Sehr geehrter Herr Präsident! Sehr geehrte Demokratinnen und Demokraten! Sehr geehrte Gäste auf den Tribünen und vor den Monitoren! Heute wird Plenarzeit mal wieder mit einem Antrag der AfD verschwendet, den kein Mensch braucht.
(Norbert Kleinwächter [AfD]: Geben Sie doch Ihre Rede zu Protokoll!)
Vorgelegt wurde dieses Papier vor gerade einmal drei Tagen, und zwar nicht, um akute Themen auf die Tagesordnung hier zu setzen, sondern um einen Aktionsplan der EU-Kommission zurückzuweisen, der Ende 2018 verabschiedet wurde. Er behandelt Desinformationen, also – wir haben es hier gehört – täuschende Einflussnahme im Internet, zum Beispiel vor Wahlen, und was dagegen zu tun ist. Warum die AfD 15 Monate braucht, um gegen diesen Aktionsplan ganze drei Zeilen Beschlussvorschlag zu formulieren, man weiß es nicht.
(Beifall bei der LINKEN und dem BÜNDNIS 90/DIE GRÜNEN sowie bei Abgeordneten der SPD – Dr. Franziska Brantner [BÜNDNIS 90/DIE GRÜNEN]: Guten Morgen!)
Ohnehin sagt dieses Antragsmachwerk eigentlich nur etwas über die einfach nur selbstbezogene Funktionsweise der AfD aus und darüber, wie wenig man die AfD für irgendetwas Sinnvolles brauchen kann. Inhaltlich scheint diese Drucksache aus der Wichtigtuerfeder von rechten Fake-News-Bloggern und den medienpolitischen Superspezialisten der AfD zu stammen.
(Beatrix von Storch [AfD]: Und den Russen!)
Im Mittelpunkt stehen verschwörungstheoretische Standardsätze über – ich zitiere – staatlich gelenkte Medien, die „zu einem reinen Propaganda- und Diskreditierungsinstrument der europäischen Regierungen“ würden. Nach dieser Logik wird ausgerechnet der Rechercheverbund von NDR, WDR und „Süddeutscher Zeitung“, der zum Beispiel Maßgebliches über die Panama Papers aufgedeckt hat, als staatshörig hingestellt.
(Thomas Ehrhorn [AfD]: Ja! Ganz genau!)
Und das vor der letzten Europawahl erschienene Video des Youtubers Rezo wird messerscharf als „konzertierte Kampagne“ aller „Qualitätsmedien“ analysiert,
(Beatrix von Storch [AfD]: Das ist wahr!)
Substanz und Wahrheitsgehalt unterhalb der Wahrnehmungsschwelle.

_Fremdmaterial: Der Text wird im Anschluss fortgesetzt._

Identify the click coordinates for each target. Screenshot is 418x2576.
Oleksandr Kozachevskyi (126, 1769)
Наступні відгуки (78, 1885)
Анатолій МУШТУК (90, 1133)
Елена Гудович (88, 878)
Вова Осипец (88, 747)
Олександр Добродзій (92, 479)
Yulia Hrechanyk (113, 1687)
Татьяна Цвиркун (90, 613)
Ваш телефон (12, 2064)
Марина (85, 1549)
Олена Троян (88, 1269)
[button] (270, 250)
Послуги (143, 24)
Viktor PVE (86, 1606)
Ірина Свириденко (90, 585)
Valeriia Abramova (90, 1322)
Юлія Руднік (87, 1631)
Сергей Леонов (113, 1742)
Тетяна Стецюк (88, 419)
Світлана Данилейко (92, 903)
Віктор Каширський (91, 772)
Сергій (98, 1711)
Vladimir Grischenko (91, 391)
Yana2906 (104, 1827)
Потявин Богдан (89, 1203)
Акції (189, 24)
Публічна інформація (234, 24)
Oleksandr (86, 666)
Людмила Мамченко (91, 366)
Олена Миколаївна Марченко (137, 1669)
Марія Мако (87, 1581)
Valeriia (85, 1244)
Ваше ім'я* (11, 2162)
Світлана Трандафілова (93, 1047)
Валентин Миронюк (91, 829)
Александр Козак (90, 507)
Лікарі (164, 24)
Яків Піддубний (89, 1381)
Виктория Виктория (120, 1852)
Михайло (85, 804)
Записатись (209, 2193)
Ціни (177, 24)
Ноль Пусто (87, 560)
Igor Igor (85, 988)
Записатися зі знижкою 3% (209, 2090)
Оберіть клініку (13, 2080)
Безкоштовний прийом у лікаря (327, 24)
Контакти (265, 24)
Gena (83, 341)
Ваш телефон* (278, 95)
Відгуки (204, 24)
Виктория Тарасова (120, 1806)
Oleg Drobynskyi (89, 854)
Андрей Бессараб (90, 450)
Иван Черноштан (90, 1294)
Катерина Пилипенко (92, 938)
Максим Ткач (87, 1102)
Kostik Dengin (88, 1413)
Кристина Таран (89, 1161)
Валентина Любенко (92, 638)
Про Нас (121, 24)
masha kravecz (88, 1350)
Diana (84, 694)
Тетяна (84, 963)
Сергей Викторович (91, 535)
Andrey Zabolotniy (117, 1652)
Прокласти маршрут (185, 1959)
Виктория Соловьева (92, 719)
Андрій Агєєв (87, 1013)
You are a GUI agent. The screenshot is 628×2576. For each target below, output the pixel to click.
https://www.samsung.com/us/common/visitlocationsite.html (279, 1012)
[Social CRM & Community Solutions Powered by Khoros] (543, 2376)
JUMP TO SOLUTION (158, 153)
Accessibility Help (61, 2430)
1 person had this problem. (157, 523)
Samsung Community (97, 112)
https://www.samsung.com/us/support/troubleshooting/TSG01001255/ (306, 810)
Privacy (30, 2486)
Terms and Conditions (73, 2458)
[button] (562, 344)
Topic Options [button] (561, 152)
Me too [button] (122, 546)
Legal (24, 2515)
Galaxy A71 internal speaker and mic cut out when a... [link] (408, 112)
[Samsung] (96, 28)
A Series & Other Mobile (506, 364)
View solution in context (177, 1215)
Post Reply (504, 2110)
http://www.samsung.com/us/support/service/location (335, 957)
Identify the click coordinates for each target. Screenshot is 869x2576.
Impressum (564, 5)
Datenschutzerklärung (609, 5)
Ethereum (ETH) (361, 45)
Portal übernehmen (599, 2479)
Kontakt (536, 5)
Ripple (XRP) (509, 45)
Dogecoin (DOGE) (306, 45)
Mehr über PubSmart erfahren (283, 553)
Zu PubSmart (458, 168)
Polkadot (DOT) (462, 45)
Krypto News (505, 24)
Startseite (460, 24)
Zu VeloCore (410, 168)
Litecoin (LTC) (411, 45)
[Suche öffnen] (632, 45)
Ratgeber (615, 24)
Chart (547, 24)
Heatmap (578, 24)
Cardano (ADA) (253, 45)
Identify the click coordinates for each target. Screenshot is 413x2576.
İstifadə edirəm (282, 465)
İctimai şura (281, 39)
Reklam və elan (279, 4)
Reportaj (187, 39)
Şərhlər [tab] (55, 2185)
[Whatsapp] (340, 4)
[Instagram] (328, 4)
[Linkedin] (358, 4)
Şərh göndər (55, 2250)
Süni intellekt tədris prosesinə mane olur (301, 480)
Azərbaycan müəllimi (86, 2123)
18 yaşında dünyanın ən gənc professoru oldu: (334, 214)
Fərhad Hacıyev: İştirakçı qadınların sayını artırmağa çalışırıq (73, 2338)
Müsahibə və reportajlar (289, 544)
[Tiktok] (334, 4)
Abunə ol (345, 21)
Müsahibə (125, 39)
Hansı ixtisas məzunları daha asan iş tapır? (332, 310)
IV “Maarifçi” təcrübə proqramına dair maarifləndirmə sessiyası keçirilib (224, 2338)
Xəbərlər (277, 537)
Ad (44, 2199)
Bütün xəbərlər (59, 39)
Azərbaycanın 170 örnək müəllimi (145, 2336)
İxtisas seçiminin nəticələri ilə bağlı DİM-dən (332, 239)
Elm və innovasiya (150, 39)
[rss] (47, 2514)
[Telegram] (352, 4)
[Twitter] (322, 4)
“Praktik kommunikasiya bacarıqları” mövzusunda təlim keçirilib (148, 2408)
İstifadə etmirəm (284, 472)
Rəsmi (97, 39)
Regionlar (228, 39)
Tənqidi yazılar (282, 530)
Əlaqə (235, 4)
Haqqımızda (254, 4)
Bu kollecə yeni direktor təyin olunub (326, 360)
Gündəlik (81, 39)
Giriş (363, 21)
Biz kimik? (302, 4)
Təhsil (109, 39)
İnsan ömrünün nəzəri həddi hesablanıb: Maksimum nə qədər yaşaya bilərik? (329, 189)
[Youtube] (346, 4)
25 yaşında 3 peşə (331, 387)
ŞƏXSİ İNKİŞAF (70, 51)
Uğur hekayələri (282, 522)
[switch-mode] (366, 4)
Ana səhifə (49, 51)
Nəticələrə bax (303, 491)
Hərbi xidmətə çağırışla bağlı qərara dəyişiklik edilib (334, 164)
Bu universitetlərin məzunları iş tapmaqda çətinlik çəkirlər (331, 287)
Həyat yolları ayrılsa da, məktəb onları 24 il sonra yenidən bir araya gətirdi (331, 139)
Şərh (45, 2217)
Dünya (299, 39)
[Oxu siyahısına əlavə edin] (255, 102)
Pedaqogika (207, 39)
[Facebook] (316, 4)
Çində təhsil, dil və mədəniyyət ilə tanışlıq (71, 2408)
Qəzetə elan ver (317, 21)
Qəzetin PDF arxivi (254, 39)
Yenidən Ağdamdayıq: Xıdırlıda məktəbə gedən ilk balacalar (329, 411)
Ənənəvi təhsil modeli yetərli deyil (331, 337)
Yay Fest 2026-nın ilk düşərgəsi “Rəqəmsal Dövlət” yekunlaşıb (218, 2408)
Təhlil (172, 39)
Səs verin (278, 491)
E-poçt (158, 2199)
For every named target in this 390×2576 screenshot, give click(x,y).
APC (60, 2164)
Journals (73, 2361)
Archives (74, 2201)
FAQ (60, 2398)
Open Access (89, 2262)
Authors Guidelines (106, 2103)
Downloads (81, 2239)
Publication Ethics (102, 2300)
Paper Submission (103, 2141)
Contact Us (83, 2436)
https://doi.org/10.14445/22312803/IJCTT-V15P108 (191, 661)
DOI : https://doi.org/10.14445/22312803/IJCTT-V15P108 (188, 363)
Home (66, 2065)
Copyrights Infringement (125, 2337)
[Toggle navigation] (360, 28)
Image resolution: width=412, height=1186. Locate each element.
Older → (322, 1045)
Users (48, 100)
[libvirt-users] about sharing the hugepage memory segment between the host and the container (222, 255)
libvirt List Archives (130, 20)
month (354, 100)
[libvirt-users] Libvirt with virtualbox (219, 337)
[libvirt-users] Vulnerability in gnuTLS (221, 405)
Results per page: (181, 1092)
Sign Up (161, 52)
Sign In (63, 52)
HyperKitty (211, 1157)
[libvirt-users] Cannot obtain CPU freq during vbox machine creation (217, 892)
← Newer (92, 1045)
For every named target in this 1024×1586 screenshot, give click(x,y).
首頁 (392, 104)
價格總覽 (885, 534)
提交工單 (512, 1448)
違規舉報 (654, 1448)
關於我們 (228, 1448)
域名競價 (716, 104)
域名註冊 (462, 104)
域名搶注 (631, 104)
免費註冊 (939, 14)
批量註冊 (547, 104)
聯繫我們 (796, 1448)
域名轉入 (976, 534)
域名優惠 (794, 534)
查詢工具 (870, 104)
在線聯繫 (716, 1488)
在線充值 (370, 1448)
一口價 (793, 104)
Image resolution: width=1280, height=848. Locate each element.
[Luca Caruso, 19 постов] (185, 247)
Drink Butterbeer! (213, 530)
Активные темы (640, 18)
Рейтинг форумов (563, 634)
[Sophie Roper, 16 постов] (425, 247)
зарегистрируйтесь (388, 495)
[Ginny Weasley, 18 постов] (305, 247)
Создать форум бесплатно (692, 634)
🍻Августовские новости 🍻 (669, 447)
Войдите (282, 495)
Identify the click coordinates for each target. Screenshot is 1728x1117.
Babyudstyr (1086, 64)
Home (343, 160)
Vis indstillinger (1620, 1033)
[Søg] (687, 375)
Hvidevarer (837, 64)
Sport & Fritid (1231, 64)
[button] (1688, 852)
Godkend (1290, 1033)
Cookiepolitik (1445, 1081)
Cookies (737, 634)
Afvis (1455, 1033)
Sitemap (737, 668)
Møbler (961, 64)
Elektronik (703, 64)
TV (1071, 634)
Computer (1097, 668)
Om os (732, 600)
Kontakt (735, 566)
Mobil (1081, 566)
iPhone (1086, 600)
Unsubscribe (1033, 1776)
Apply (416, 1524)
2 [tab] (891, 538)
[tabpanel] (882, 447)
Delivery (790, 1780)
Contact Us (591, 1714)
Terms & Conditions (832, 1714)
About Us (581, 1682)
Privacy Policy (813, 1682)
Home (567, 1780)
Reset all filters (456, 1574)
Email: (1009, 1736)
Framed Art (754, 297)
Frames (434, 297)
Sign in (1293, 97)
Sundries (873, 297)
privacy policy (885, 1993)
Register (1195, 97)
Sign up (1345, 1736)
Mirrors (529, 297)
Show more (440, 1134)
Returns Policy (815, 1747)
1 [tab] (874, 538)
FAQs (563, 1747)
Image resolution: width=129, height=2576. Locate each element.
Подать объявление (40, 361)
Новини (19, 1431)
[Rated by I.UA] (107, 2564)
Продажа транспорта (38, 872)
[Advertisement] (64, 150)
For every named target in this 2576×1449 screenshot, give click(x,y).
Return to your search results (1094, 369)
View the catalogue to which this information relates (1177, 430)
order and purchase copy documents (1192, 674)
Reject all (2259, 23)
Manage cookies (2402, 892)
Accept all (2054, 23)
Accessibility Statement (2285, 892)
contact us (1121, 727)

(Heiterkeit und Beifall bei der LINKEN, der SPD und dem BÜNDNIS 90/DIE GRÜNEN sowie des Abg. Benjamin Strasser [FDP])
Ganz hinten im Antrag finden sich noch seltsame Ausführungen, unter anderem zum Brexit, zur Bundeskanzlerin, zur Euro-Rettung. Ich kann vom Lesen dieses Antrags wirklich nur abraten. Das hilft überhaupt nicht weiter.
(Beifall bei der LINKEN – Zuruf von der AfD: Dann hören Sie auf, dazu zu reden!)
Am Aktionsplan der EU-Kommission gegen Desinformation kann man tatsächlich einiges kritisieren, aber eben anderes. Dieser Verhaltenskodex basiert auf freiwilligen Berichten von Internetmonopolen wie Facebook, Google, Twitter, die sich in Sachen Netzverantwortung loben, obwohl sie zu wenig zielführende Selbstregulierungsmaßnahmen vorgelegt haben.
(Beifall bei der LINKEN)
Als Linksfraktion fordern wir, tatsächlich anzufangen, rechtsradikale Fake-News-Fabriken trockenzulegen.
(Norbert Kleinwächter [AfD]: Legen Sie dann auch Indymedia Linksunten trocken?)
Dazu müssen die Plattformen wirksamer verpflichtet werden. Dazu müssen auch Strafverfolgungsbehörden gegen Hasskriminalität von Nazis aktiver vorgehen. Dringend in die Wege zu leiten ist: mehr Qualifizierung bei der Justiz, mehr geschultes Personal im öffentlichen Dienst, mehr Medienbildung an Schulen, mehr Absicherung und bessere Arbeitsbedingungen für guten, faktenbasierten Journalismus.
(Beifall bei der LINKEN)
Wir sind in diesen Zeiten wirklich verschärft darauf angewiesen, dass wir uns auf Wesentliches und auf Faktisches konzentrieren, dass wir uns auf Medien und auf Berichte verlassen können. Gehen Sie der AfD mit ihrer Antimedien-, Antiinformations-, Antitatsachenkampagne also aus dem Weg; es gibt gerade wirklich Dringenderes zu tun.
Vielen Dank.
(Beifall bei der LINKEN sowie bei Abgeordneten der SPD)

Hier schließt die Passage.